- [Work to be completed] Lines in the records below that contain the word "dimensions" must each be copied.

- [Provided material]
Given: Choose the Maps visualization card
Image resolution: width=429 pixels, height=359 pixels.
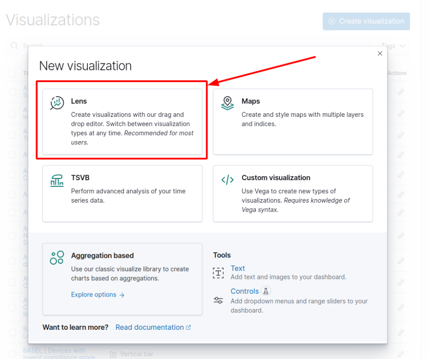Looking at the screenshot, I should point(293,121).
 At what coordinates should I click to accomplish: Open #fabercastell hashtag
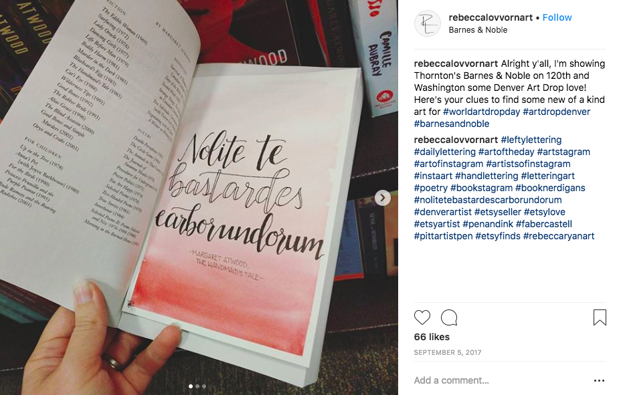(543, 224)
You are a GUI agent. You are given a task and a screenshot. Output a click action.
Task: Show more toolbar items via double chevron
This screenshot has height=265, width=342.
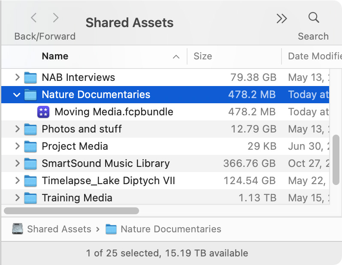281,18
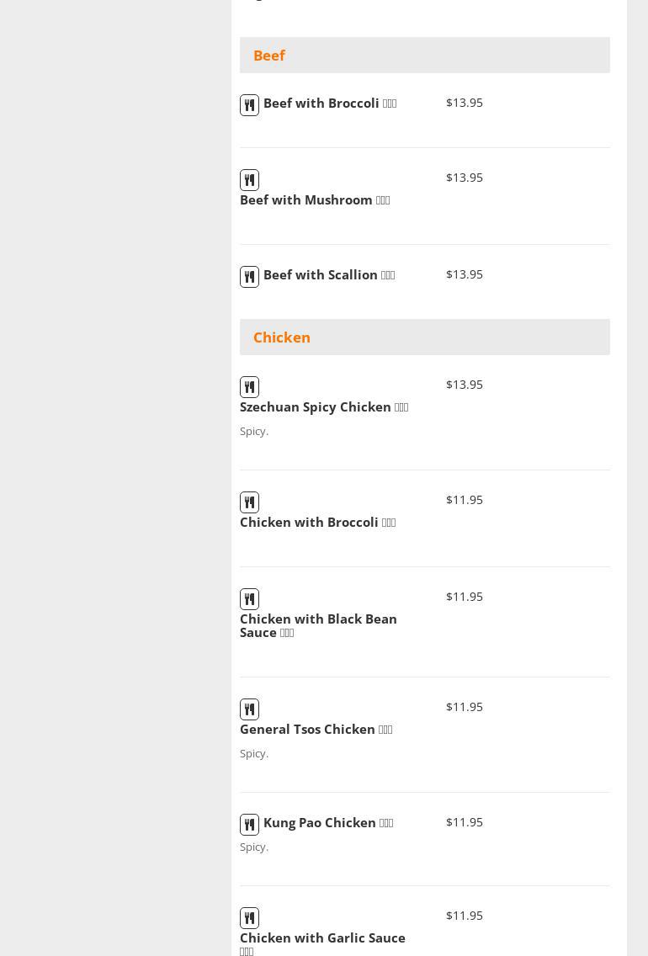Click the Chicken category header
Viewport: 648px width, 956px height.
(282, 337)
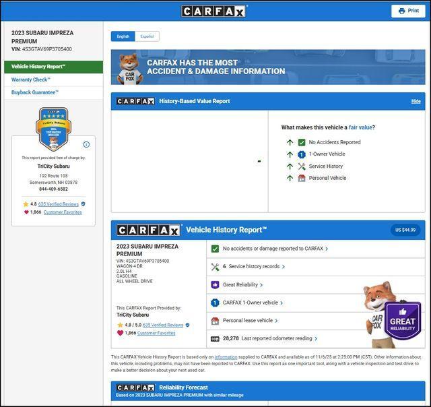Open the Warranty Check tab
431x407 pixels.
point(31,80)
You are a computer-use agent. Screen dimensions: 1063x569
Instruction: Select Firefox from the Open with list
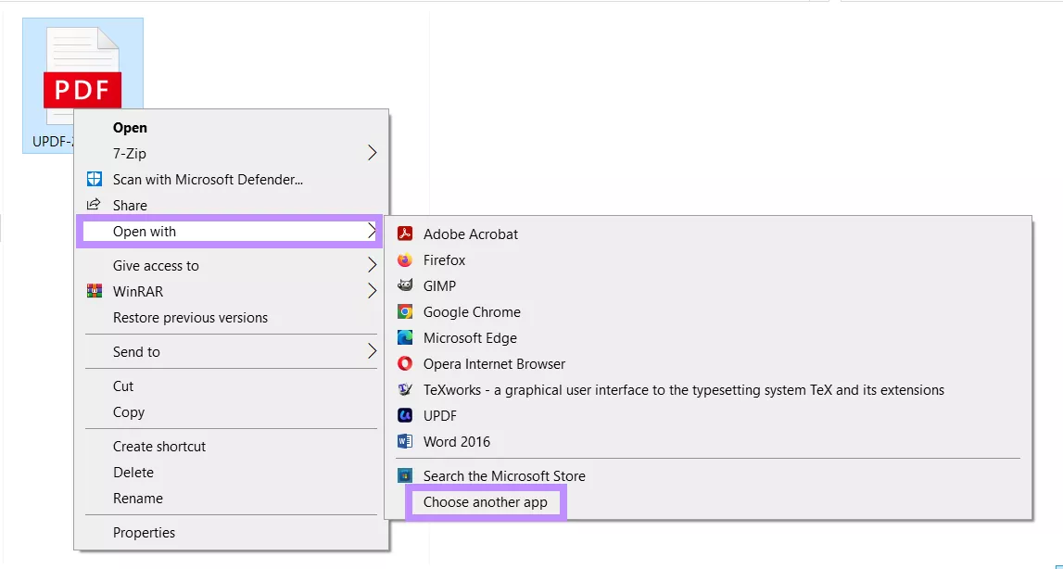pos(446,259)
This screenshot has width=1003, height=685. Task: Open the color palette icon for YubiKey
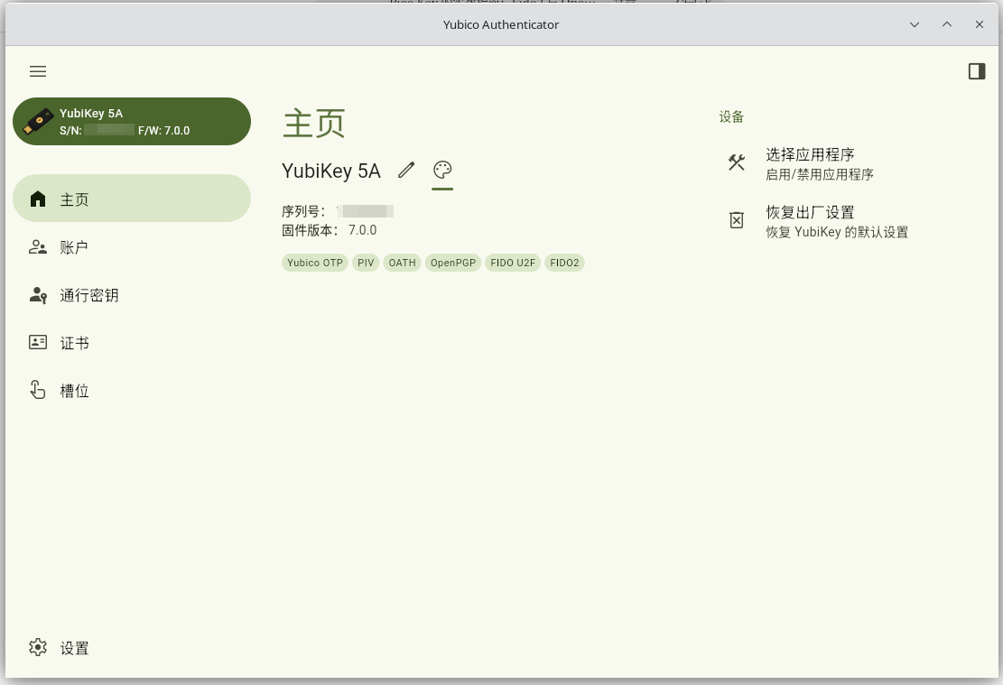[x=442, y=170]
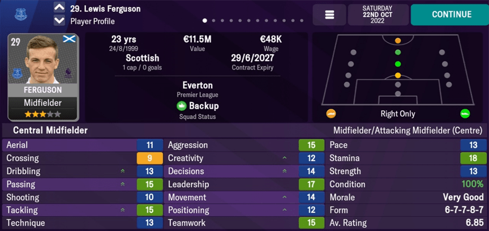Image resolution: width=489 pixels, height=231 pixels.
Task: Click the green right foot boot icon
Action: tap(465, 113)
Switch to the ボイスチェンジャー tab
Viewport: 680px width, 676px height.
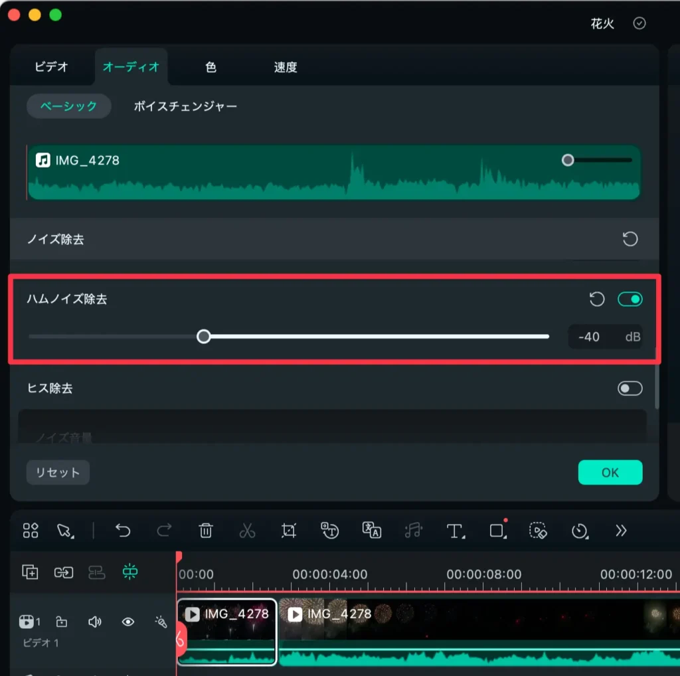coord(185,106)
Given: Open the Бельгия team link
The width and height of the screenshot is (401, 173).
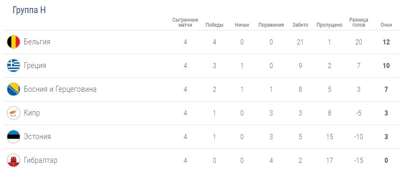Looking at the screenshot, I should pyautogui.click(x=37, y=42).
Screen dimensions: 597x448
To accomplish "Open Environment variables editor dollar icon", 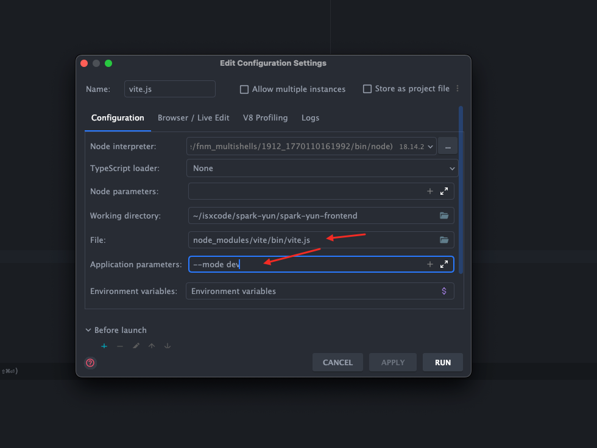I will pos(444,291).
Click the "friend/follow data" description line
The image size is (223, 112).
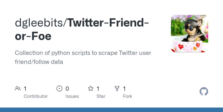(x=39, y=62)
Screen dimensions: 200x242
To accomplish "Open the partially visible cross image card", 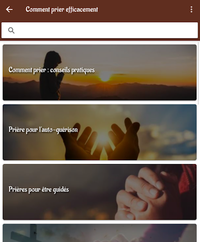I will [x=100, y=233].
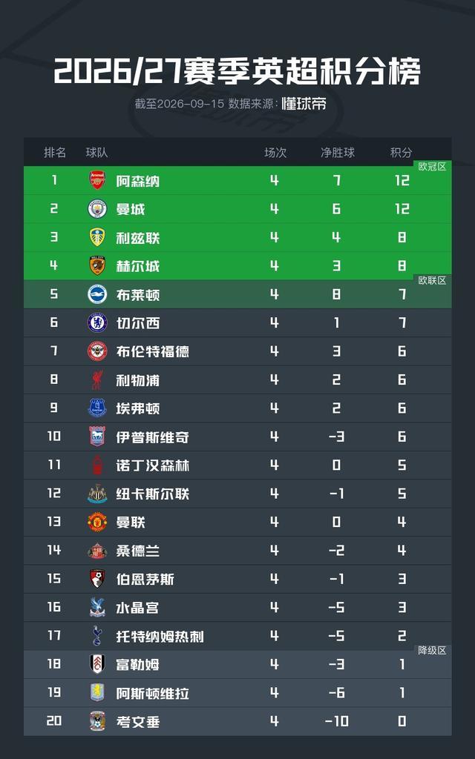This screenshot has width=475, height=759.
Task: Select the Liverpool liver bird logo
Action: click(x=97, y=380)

- [Problem solution]
You are a computer-use agent. Screen dimensions: 1063x569
Screen dimensions: 597x448
Screen dimensions: 200x242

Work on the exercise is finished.